Ist der Reiseantritt unzumutbar, muss die Reiserücktrittskostenversicherung die Stornogebühr übernehmen

onlineurteile.de - Kurz vor einer Flugreise musste der Kunde eines Reiseveranstalters seinen Pauschalurlaub absagen. Denn er litt unter heftigem Durchfall, der sich auch durch die ärztlich verordneten Medikamente nicht gebessert hatte. Und dann weigerte sich auch noch die Reiserücktrittskostenversicherung, die Stornogebühr des Reiseveranstalters zu ersetzen.

Toiletten gebe es doch überall, lautete die Auskunft des Unternehmens, auch im Flugzeug und am Urlaubsort. Ein Durchfall sei keine plötzliche, schwere Krankheit — also kein Grund, der den Versicherungsnehmer sozusagen "zwinge", die gebuchte Reise abzusagen. Daher müsse die Versicherung die Stornogebühr nicht übernehmen.

Mit dieser Argumentation war das Oberlandesgericht Celle nicht einverstanden: Es verurteilte das Versicherungsunternehmen zur Zahlung (8 U 165/18). Auch wenn der behandelnde Arzt hier keine bedrohliche Erkrankung diagnostiziert habe: Allein wegen der krankheitsbedingten Symptome sei es für den Patienten unzumutbar gewesen, die Reise anzutreten.

Der Verweis auf die Existenz von Toiletten helfe hier nicht weiter: Mit einer Durchfallerkrankung sei eine Reise vielleicht technisch durchführbar, aber deshalb noch lange nicht zumutbar. Bei schwerem Durchfall müsse der Patient häufig und in unregelmäßigen Abständen eine Toilette aufsuchen. Meistens komme das Bedürfnis "überfallartig". Schon bei der Anfahrt zum Flughafen und beim Einchecken könne es plötzlich auftreten und zum Problem werden.

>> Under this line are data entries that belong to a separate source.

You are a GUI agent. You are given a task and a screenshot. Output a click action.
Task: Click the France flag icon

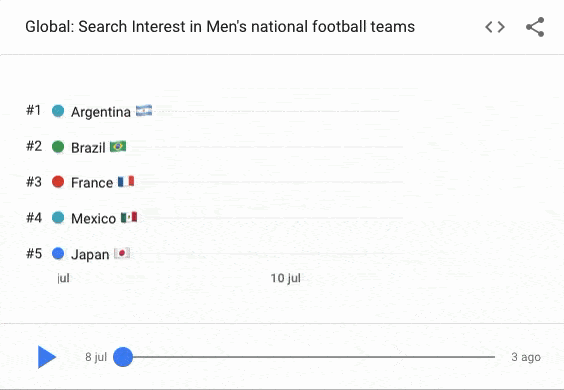126,181
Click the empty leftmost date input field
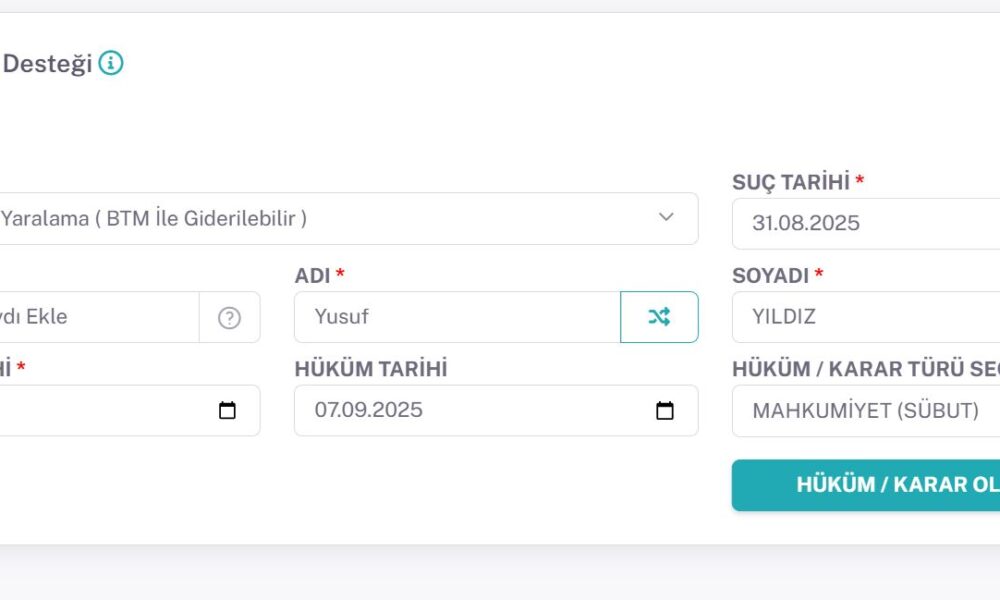The height and width of the screenshot is (600, 1000). (100, 411)
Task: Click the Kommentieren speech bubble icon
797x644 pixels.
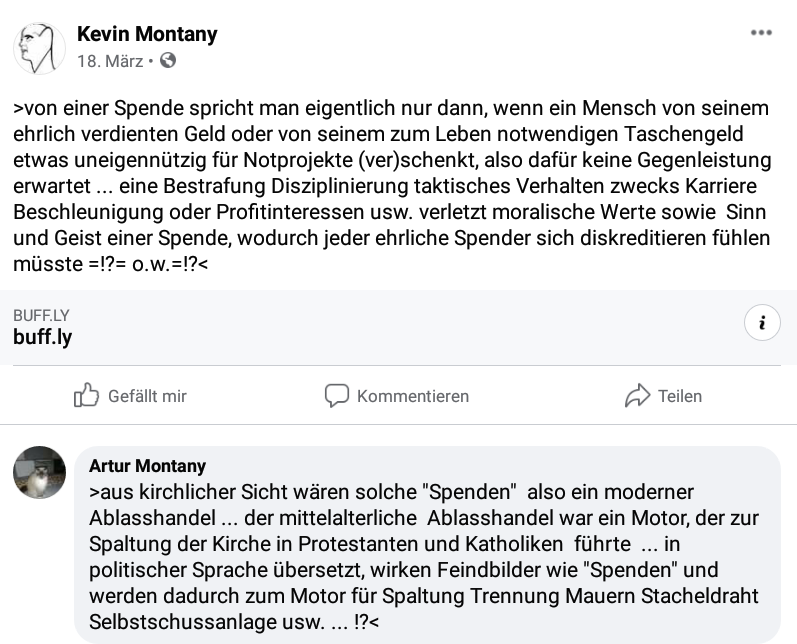Action: (x=337, y=395)
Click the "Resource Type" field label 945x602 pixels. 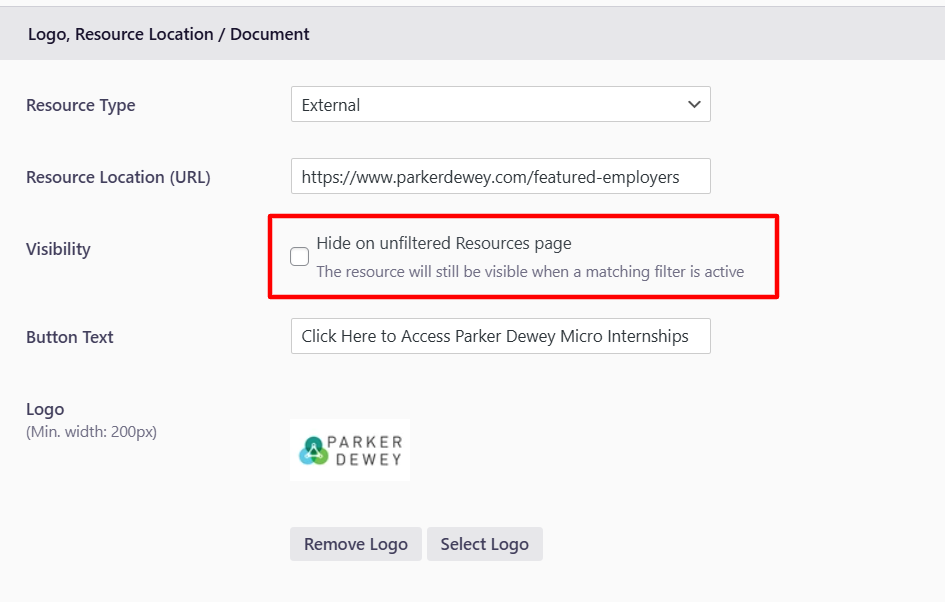pos(80,105)
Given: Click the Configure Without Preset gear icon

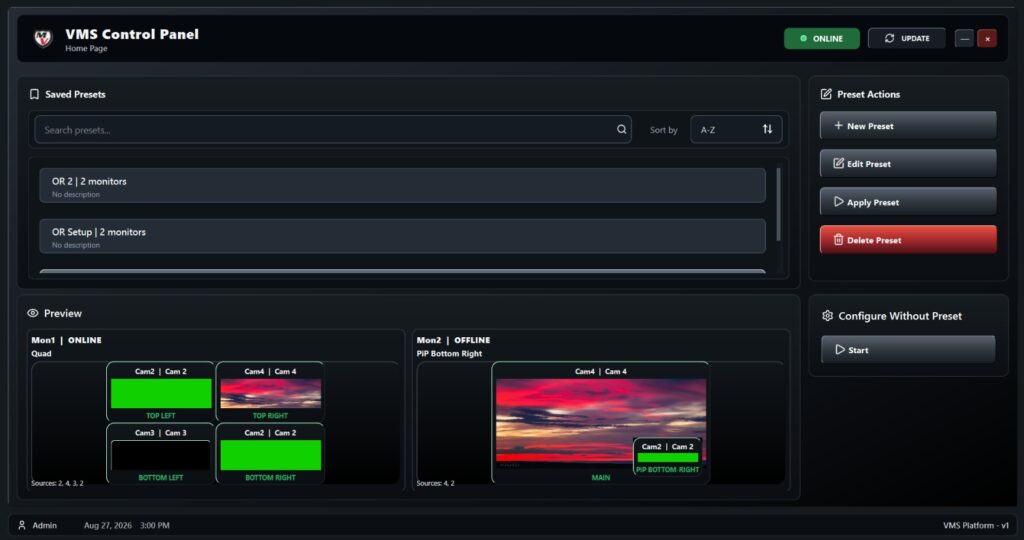Looking at the screenshot, I should (827, 316).
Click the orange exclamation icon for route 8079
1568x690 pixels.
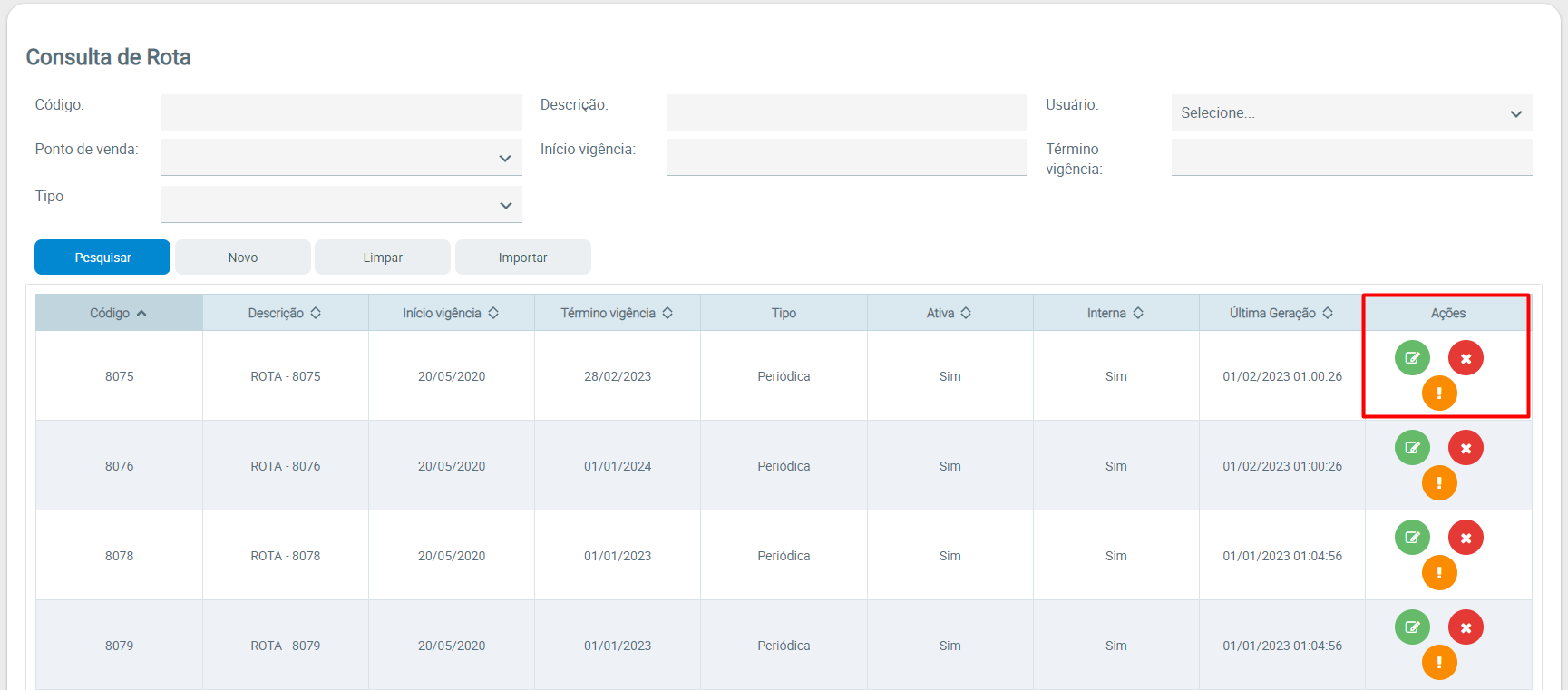click(1439, 663)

Während einer längeren Reise könne der Patient in vielen Situationen nicht schnell genug eine Toilette erreichen. Auch an Bord eines Flugzeugs existierten nur wenige Toiletten für zahlreiche Passagiere. Auf einem Langstreckenflug könne ein Patient mit schwerem Durchfall also nicht jederzeit eine Toilette benutzen. Daher sei die Reise insgesamt unzumutbar, die Versicherung müsse die Stornogebühr erstatten.